Little Britain I never found funny it was just a hammering of the same phrase/meme again and again repeatedly. And a lot of sketch shows were like that 90-00s, they basically had enough material for 1 episode and would repeat the sketch with slight alterations once a week.

I'm not sure I am actually complaining about the format of the sketch comedy so much as I am complaining about the lack of care regularly on display by the format. I've definitely seen ones where they had a good pilot and that was it they ran out of material by episode 2

I know Michelle and Webb did a metasketch conversation where it was about how people only like half their material and they basically wished they knew which half before it aired so they could cut out the other bits.

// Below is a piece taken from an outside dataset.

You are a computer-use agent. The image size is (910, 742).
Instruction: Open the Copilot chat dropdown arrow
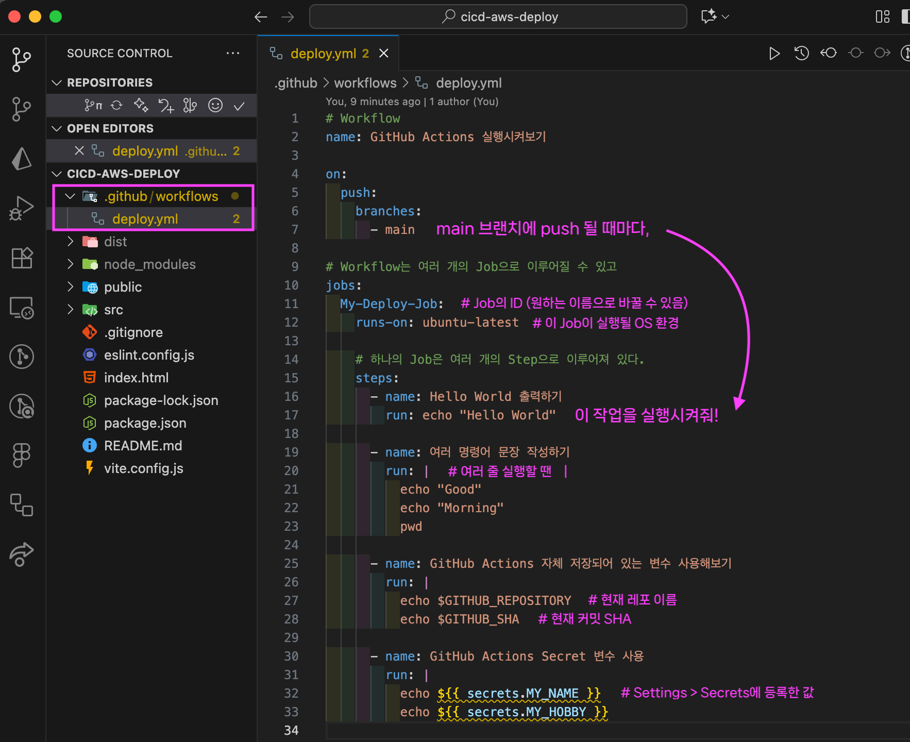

I will weirdly however defend the outdated insensitive stereotypes. Comedy, the best comedy i believe believe is inherently mean, satirical if you will. Its purpose is to attack the things we can't attack otherwise, it regularly serves the important purpose in our society of pointing out that it's okay if you think the emporer has no clothes, we think they have no clothes too or some other form of anxiety about the world around us we need to vent. The insensitivity is the entire point in the first place, even if society has changed in a way where whatever reason they were the target in the first place has been lost to time.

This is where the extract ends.